When I was young, and learning, I skipped a stitch.
I was crocheting a rainbow granny square under my grandmother’s tutorship. She showed me the ropes when my family and I were visiting, and that night in a Florida hotel room I stayed up making til I ran out of yarn. When I offered the loose, loopy square to her the next day I felt like I had walked on the moon—I had achieved something beautiful.
When she taught me to join a new skein of yarn, I scowled at something two rows deep: where there should have been a cluster of three double crochets was a sad pairing of two. How could I have blundered like this? My eight-year-old brain drained me of my pride. These are the moments I give up. She must have seen those first traces of defeat on my face because she said something next that I’ll never forget:
“We’ll go back and fix it later.”
Heartened, I moved forward into the next lesson. I continued to be curious about how we’d fix it, but I trusted that she knew more than me. She did.

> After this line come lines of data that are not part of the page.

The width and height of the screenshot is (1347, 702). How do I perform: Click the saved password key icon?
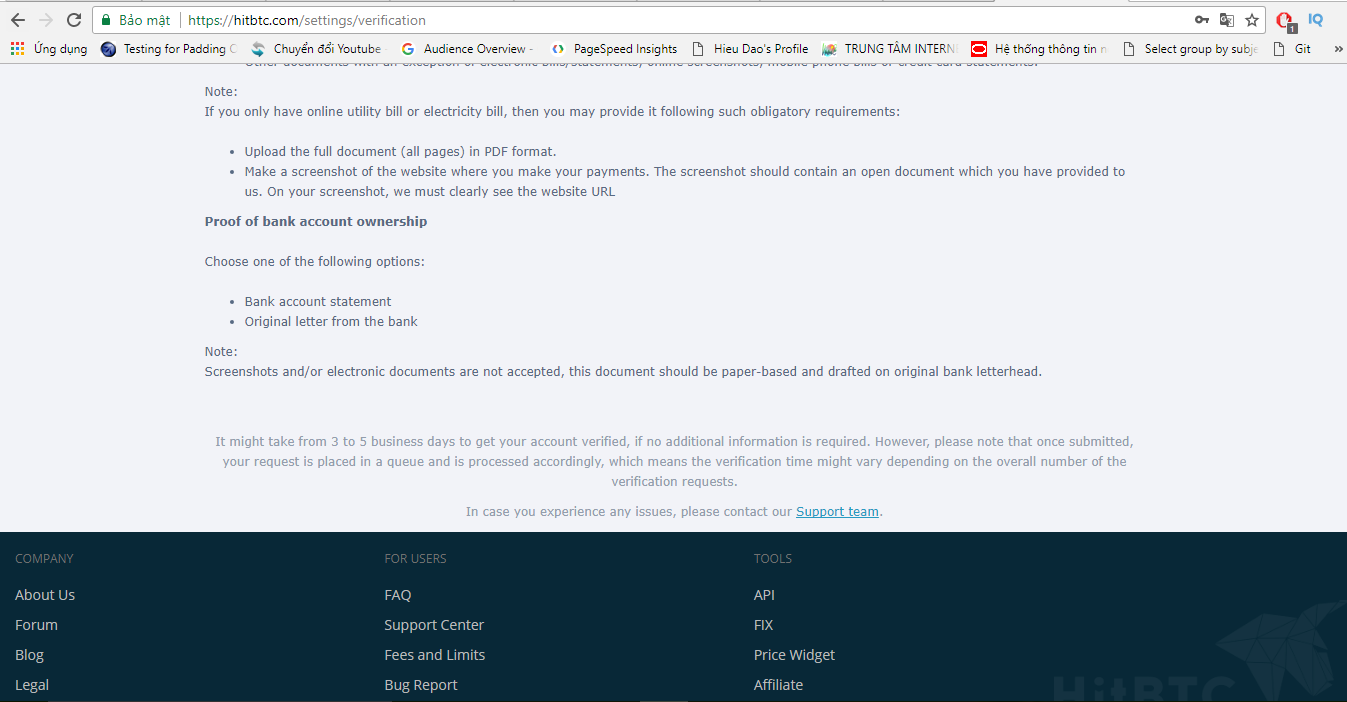tap(1201, 20)
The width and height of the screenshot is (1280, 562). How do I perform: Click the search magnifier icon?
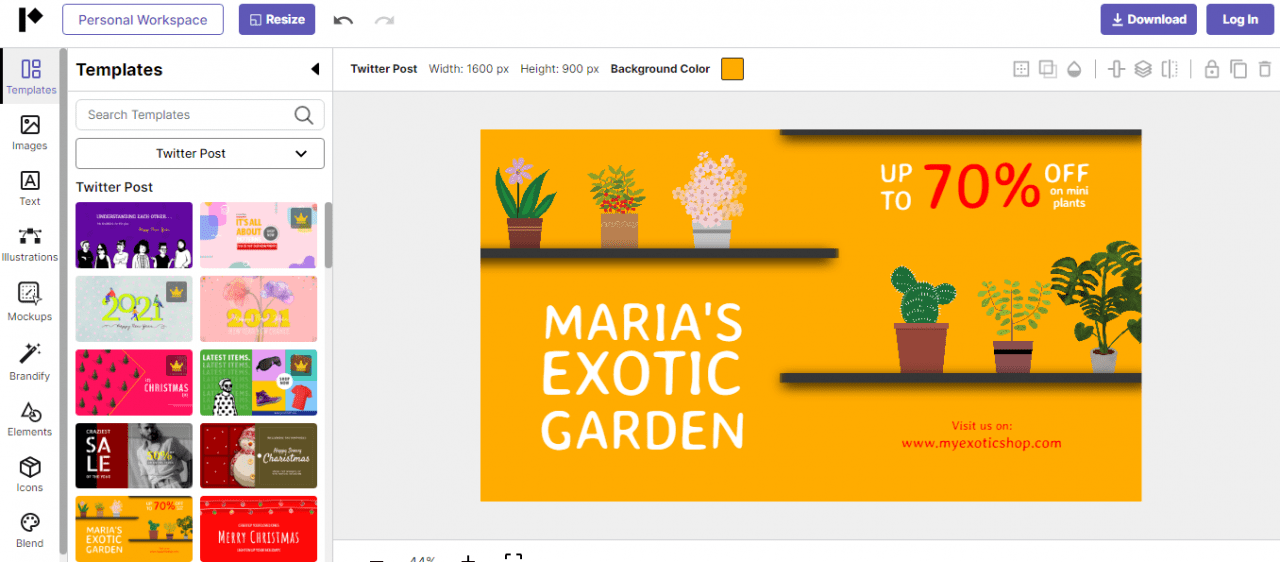coord(304,115)
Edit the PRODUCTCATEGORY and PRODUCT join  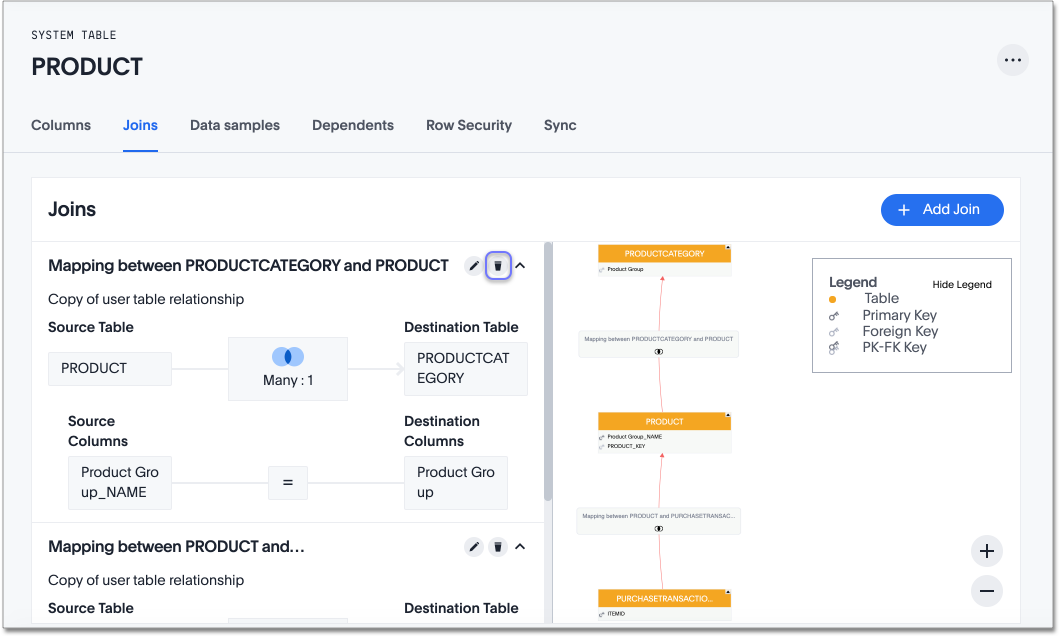pos(474,266)
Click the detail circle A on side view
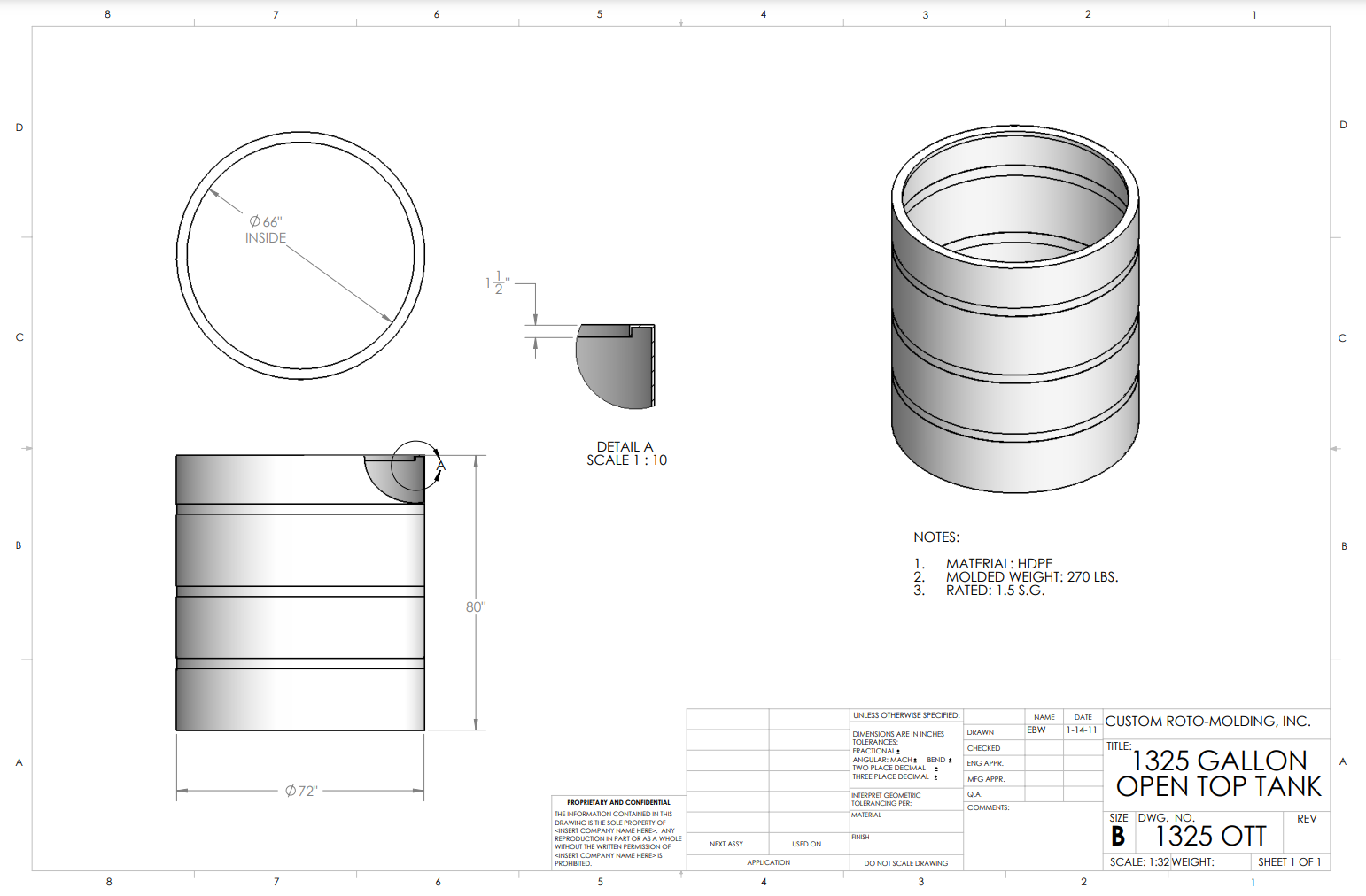The height and width of the screenshot is (896, 1366). [x=415, y=466]
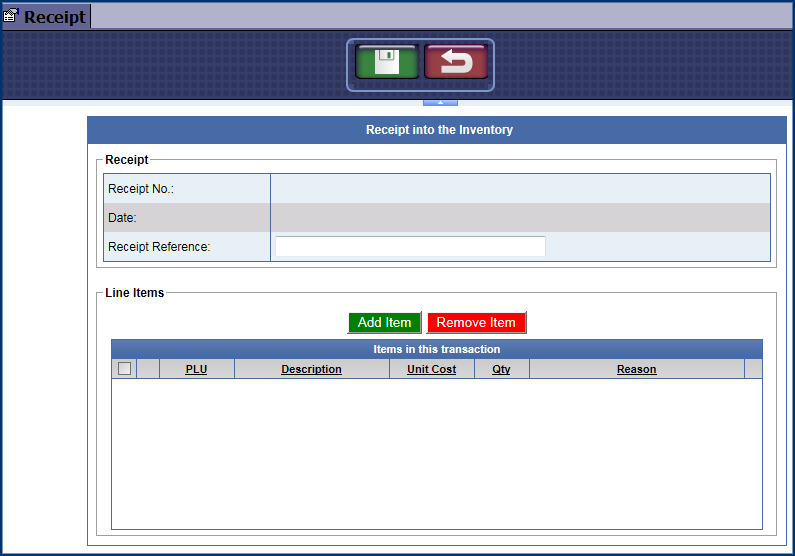This screenshot has width=795, height=556.
Task: Click the Line Items group label
Action: [x=135, y=293]

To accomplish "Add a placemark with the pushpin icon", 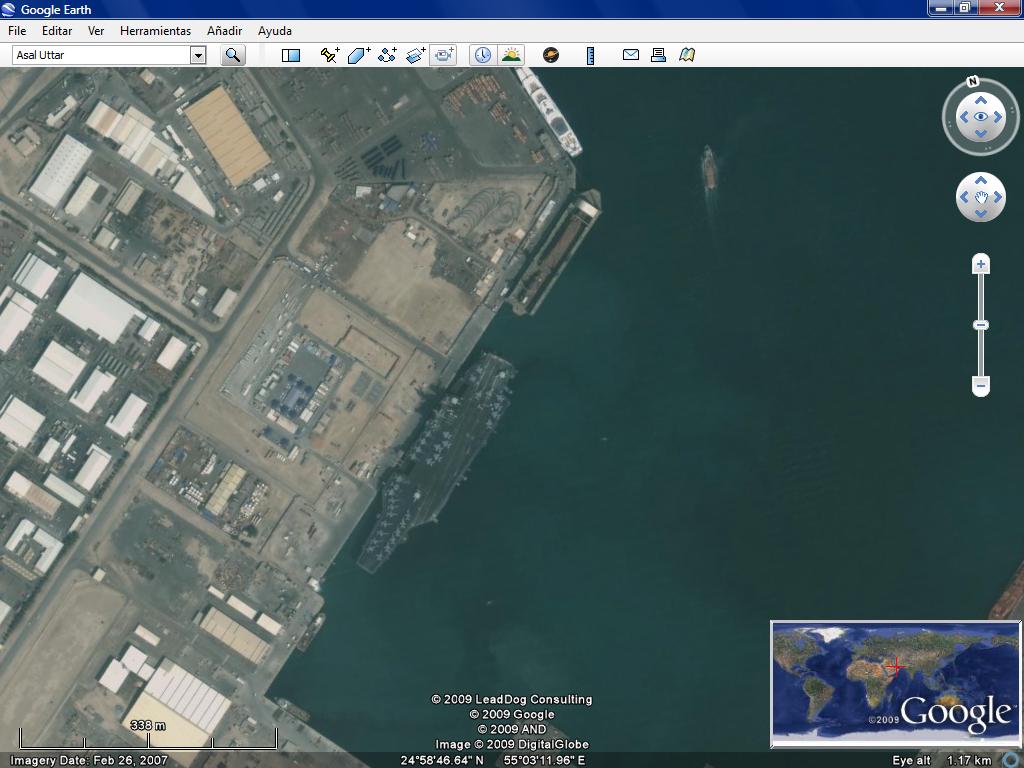I will click(x=329, y=55).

Because it wasn’t until many months later that I remembered we never fixed the skipped stitch. Instead, it remained woven into the square as a reminder of my newness to the craft. It was one stitch, one slip-up, in a thousand.
I’ll probably skip a thousand more in this lifetime. It is better to finish a blanket than to unravel the whole thing because of a few bad stitches.
Next Steps: Drink a glass of water, text your grandma, and pull the yarn out of the back of your closet. It’s time to create again.